Em busca da sustentabilidade

12/04/2007

Em busca da sustentabilidade

Pesquisadores da Embrapa desenvolvem sistema que analisa o nível de sustentabilidade de uma propriedade rural

A exigência de produções sustentáveis como chave para o promissor mercado mundial está lançando um grande desafio para a agricultura moderna: oferecer justiça social e preservação do ambiente com garantia de lucro. A pesquisa brasileira começa a apresentar formas práticas de aplicação do conceito, que por enquanto é viável, comprovadamente, em pequenas propriedades.

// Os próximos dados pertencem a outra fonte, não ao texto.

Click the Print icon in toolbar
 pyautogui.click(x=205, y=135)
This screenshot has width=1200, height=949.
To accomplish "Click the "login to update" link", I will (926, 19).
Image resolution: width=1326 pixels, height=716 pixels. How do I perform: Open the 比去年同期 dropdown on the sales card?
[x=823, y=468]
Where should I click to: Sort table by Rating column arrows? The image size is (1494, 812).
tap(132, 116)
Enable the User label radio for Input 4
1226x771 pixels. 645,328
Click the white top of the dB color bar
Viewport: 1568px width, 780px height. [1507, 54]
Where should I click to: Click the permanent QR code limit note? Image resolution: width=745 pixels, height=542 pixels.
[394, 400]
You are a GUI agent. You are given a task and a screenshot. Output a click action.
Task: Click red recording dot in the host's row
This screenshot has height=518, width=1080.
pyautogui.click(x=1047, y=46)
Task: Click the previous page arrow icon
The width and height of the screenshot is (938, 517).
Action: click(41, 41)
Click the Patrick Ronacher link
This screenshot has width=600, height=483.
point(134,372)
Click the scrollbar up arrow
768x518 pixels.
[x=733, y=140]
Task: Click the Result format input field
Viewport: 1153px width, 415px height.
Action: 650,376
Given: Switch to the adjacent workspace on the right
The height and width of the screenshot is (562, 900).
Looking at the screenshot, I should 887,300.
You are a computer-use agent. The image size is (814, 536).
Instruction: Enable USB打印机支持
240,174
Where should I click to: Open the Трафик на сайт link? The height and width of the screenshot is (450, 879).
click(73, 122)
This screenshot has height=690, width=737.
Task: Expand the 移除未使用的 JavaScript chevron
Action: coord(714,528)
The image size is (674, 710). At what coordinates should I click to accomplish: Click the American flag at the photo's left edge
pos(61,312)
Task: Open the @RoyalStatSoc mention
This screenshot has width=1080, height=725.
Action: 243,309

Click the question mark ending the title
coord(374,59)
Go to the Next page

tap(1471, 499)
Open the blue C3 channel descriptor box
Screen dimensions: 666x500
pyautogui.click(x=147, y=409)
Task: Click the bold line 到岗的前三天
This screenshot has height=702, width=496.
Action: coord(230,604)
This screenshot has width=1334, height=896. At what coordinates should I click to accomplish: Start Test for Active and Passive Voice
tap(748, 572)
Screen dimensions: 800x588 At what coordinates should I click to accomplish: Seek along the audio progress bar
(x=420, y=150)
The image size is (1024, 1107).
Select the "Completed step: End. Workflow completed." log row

Os pesquisadores Geraldo Stachetti Rodrigues e Clayton Campanhola, da Embrapa Meio Ambiente, criaram o método Avaliação Ponderada de Impacto Ambiental e Atividades do Novo Rural (Apoia-NovoRural), que está sendo testado pela equipe do pesquisador Pedro José Valarini.

O método é uma ferramenta de gestão ambiental que calcula a contribuição da atividade rural ao desenvolvimento sustentável, analisando a propriedade em cinco dimensões: ecologia da paisagem, compartimentos ambientais, valores socioculturais, econômicos e gestão e administração. As dimensões são divididas em 62 indicadores, como qualidade da água e do solo, lucro, diversidade de fontes, distribuição de renda e valorização da propriedade. Para ser considerado sustentável, o produtor tem que atingir pelo menos 0,7 em todos os indicadores.

RESULTADOS

Já foram avaliadas 30 propriedades rurais, dez orgânicas, dez convencionais e outras dez hidropônicas, todas em São Paulo. Os primeiros resultados mostram que as propriedades orgânicas qualificam melhor três (ecologia da paisagem, compartimento ambiental e gestão e administração) das cinco dimensões. No geral, apenas quatro propriedades, todas orgânicas, atingiram índice médio superior a 0,7. As convencionais ficaram em média, com nível 0,5 e as hidropônicas, em torno de 0,6.

Isso não significa que uma grande propriedade com monocultura não possa ser sustentável. 'Não devemos reduzir a dimensão sustentável apenas a procedimentos técnicos', diz o representante da FAO na América Latina, José Graziano da Silva. Ele destaca que a cana, por exemplo, absorve o mesmo volume de carbono que emite na etapa de produção e no uso posterior do álcool gerado e ainda é autosuficiente em energia elétrica. 'Muitas áreas usam adubação de cobertura com matéria orgânica e adubação verde para recompor o nitrogênio e a fertilidade do solo', diz. 'Neste caso, só não é sustentável se o produtor usar mão-de-obra em condições desumanas, pois falta-lhe a perna da sustentabilidade social.'

Para o presidente da Fundação de Agricultura Sustentável (Agrisus), Fernando Penteado Cardoso, antes de ser sustentável, o agricultor precisa se sustentar. 'Se não ganhar dinheiro, ele vai embora do campo.' Outra bandeira da fundação é o plantio direto, o que, para Cardoso, permite a uma grande área com monocultura se adequar ao conceito. Segundo a fundação, o Brasil tem cerca de 45 milhões de hectares plantados com culturas anuais, 22 milhões em sistema de plantio direto.